(Document passage begins)

In the future, we shall explore the logic consistency problem in retrieval-based chatbots by leveraging more features.
(2) No valid candidates. Another serious issue is the quality of candidates after retrieval. According to Wu et al. (2017), the candidate retrieval method can be described as follows: given a message un with {u1, …, un−1} utterances in its previous turns, the top five keywords are extracted from {u1, …, un−1} based on their TF-IDF scores.5un is then expanded with the keywords, and the expanded message is sent to the index to retrieve response candidates using the inline retrieval algorithm of the index. The performance of the heuristic message expansion method is not good enough. In the experiment, only 667 out of 1,000 contexts have correct candidates after response candidate retrieval. This indicates that there is still much room to improve the retrieval component, and message expansion with several keywords from previous turns may not be enough for candidate retrieval. In the future, we will consider advanced methods for retrieving candidates.
(3) Gap between training and test. The current method requires a huge amount of training data (i.e., context-response pairs) to learn a matching model. However, it is too expensive to obtain large-scale (e.g., millions of) human labeled pairs in practice. Therefore, we regard conversations with human replies as positive instances and conversations with randomly sampled replies as negative instances in model training. The negative sampling method, however, oversimplifies the learning of a matching model because most negative candidates are semantically far from human responses, and thus easy to recognize; and some negative candidates might be proper responses if they are judged by a human. Because of the gap in training and test, our matching models, although performing much better than the baseline models, are still far from perfect on the Douban corpus (see the low P@1 in Table 5). In the future, we may consider using small human labeled data sets but leveraging the large-scale unlabeled data to learn matching models.

(Document passage ends)
(Given information begins)

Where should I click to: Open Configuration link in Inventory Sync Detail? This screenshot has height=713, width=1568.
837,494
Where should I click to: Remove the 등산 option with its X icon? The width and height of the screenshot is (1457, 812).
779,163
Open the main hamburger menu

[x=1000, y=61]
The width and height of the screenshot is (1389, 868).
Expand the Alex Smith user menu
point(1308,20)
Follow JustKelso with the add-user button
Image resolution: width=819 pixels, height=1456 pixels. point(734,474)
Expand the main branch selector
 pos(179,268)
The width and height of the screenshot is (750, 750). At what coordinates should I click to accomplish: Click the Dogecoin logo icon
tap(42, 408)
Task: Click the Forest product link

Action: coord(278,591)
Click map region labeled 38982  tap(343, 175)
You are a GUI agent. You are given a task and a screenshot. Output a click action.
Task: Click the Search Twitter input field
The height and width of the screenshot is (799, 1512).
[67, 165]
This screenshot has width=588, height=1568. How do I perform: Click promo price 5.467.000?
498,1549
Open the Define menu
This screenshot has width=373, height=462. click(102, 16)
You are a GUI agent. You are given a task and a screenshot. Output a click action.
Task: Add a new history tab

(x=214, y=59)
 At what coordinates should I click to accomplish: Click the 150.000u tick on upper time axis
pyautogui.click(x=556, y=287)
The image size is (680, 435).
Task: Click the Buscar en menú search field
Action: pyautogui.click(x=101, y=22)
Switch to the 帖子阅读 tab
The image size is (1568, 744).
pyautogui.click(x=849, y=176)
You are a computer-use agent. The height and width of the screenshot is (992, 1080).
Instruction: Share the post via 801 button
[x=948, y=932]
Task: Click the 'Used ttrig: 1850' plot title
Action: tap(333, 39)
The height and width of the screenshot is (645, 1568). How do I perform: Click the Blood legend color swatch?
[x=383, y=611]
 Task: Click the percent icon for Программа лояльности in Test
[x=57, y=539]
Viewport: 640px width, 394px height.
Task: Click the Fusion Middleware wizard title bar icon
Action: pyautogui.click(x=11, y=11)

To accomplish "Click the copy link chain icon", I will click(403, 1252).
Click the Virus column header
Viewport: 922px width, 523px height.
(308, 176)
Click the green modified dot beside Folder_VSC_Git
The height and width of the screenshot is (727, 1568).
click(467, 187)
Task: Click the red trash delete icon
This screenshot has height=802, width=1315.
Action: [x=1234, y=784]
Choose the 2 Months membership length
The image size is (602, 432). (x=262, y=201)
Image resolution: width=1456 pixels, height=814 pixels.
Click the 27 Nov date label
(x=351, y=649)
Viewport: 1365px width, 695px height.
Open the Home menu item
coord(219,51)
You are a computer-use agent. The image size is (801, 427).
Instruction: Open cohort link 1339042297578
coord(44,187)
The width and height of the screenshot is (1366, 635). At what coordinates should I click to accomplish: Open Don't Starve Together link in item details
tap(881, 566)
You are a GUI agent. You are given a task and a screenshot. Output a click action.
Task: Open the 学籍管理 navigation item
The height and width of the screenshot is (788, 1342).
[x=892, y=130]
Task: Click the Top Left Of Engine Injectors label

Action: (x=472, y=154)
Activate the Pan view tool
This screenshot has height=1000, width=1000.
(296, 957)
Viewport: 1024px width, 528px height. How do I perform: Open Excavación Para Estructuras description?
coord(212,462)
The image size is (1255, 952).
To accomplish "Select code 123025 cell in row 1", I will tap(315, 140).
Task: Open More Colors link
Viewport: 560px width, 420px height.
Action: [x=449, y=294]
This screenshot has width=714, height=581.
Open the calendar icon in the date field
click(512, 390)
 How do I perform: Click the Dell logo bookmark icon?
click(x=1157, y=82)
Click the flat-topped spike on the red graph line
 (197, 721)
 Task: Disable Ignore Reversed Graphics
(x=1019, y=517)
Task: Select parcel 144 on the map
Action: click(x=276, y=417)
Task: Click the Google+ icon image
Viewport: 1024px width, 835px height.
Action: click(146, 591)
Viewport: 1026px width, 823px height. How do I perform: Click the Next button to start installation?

(Given information ends)

• [Set of tasks]
1. Answer these about the passage on retrieval-based chatbots:
(a) How many of the 1,000 contexts had correct candidates after response candidate retrieval?
(b) What are treated as negative instances during model training?
(c) On which corpus are the matching models described as still far from perfect?
2. Write a continuation of the passage on retrieval-based chatbots, picking up after its final sentence.

• [Your written answers]
1.
(a) 667
(b) Conversations with randomly sampled replies
(c) The Douban corpus

2.
8. Conclusion
In this paper we studied the problem of multi-turn response selection in which one has to model the relationships among utterances in a context and pay more attention to important parts of the context. We find that the existing models cannot address the two challenges at the same time when we summarize them into a general framework. Motivated by the analysis, we propose a sequential matching framework for context-response matching. The new framework is able to capture the important information in a context and model the utterance relationships simultaneously. Under the framework, we propose two specific models based on a convolution-pooling technique and an attention mechanism. We test the two models on two public data sets. The results indicate that both models can significantly outperform the state-of-the-art models. To further understand the models, we conduct ablation analysis and visualize key components of the two models. We also compare the two models in terms of their efficacy, efficiency, and sensitivity to hyper-parameters.
Acknowledgments
Yu Wu is supported by an AdeptMind Scholarship and a Microsoft Scholarship. This work was supported in part by the Natural Science Foundation of China (grants U1636211, 61672081, 61370126), the Beijing Advanced Innovation Center for Imaging Technology (grant BAICIT-2016001), and the National Key R&D Program of China (grant 2016QY04W0802).
Notes
We borrow the operator from MATLAB.
Tf is word frequency in the context, and IDF is calculated using the entire index.